Ceph-osd removing a node

ronyzd · 5 November 2020 09:17

Hi everyone,
i am facig a ceph-osd issue on our Openstack infra. We upgraded from stein to train (ceph mimic to nautilaus) since then the ceph cluster is showing BlueFS spillover warning and performance went down a lot. Irealised that since the ceph cluster deployment we misconfigured the Bluefs db and wal sizes 1GB and 100 Mo). By reading different articles apparently this should be 30GB. The only clean way i came up with is to destroy each osd at time and recreate it.
This is 4 node cluster with each 12 disks (4 NVMe and 8 spinning). 1 NVMe is dedicated for journaling on each node.

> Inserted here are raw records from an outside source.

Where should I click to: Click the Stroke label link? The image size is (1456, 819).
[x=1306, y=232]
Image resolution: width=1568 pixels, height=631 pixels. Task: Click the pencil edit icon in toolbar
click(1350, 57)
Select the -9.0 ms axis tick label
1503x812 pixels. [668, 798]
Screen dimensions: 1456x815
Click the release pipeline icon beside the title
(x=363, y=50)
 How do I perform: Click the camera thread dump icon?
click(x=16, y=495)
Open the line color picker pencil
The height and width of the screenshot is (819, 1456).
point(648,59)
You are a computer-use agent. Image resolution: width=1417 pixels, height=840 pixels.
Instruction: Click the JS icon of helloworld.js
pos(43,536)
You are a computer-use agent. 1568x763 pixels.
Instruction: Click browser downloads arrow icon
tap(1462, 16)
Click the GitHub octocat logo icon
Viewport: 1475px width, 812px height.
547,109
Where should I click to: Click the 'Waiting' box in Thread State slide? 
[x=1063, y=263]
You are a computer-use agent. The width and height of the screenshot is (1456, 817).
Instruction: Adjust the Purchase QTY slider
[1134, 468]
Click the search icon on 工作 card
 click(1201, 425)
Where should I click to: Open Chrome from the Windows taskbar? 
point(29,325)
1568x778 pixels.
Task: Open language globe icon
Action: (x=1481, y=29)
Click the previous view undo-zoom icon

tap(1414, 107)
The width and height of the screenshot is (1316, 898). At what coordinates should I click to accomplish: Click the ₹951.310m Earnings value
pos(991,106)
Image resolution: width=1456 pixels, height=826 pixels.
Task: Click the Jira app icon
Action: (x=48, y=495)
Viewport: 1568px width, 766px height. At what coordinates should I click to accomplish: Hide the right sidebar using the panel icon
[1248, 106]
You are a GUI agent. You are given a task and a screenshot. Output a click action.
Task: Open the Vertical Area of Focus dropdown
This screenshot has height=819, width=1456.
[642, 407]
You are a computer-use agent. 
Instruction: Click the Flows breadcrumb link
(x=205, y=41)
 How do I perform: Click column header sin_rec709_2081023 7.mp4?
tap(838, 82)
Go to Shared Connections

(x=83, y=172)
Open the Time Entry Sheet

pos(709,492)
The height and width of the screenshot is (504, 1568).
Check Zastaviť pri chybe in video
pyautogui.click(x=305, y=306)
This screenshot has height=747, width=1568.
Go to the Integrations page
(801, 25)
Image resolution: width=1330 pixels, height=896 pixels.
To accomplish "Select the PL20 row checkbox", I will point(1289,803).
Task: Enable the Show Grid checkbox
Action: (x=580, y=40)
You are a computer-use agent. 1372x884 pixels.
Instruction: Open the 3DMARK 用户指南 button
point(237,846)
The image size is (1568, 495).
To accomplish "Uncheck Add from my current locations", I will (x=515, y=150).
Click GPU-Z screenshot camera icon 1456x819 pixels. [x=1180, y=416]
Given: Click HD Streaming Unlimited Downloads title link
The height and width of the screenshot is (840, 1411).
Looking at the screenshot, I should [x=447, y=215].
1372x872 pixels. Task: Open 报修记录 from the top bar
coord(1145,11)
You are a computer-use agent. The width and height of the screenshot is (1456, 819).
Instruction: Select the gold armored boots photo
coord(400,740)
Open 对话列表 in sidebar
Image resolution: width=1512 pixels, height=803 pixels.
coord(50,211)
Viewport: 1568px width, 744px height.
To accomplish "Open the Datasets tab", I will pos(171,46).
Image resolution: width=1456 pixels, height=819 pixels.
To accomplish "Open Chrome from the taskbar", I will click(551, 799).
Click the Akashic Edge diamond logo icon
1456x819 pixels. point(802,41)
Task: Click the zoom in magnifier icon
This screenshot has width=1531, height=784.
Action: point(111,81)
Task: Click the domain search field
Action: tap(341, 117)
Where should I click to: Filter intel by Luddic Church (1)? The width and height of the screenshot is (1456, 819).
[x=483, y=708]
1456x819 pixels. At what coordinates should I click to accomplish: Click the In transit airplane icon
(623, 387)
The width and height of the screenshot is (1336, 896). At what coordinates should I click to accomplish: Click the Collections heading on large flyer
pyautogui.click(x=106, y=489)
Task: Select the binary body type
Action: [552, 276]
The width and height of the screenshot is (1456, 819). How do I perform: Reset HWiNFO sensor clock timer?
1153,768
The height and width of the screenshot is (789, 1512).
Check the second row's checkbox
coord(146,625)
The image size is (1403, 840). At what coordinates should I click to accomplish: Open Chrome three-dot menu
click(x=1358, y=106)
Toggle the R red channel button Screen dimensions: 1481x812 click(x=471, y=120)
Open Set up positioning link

Ceph-osd and Nova-Compute are collocated.
Before starting the process and since this is a charmed deployment any of you guys have an experience doing that ?
if we run :

juju run-action --wait ceph-osd/0 osd-out
juju remove-unit ceph-osd/0
then
juju add-unit ceph-osd --to 12
Is this it ? or am i missing something ? will this affect nova-compute ?
I would greatly appreciate any feedback on this !
Thx

ronyzd · 17 November 2020 11:28

I eneded up doing this :

set node as out
wait for the cluster to rebalance
follow the ceph procedure on removing an osd
wait for the cluster to finish remapping pgs
from juju remove the unit
add the unit again with different ceph-osd configuration
zap the disks from juju cli: zap-disks
add the disks again : add-disks

i thought i ll share this experience
regards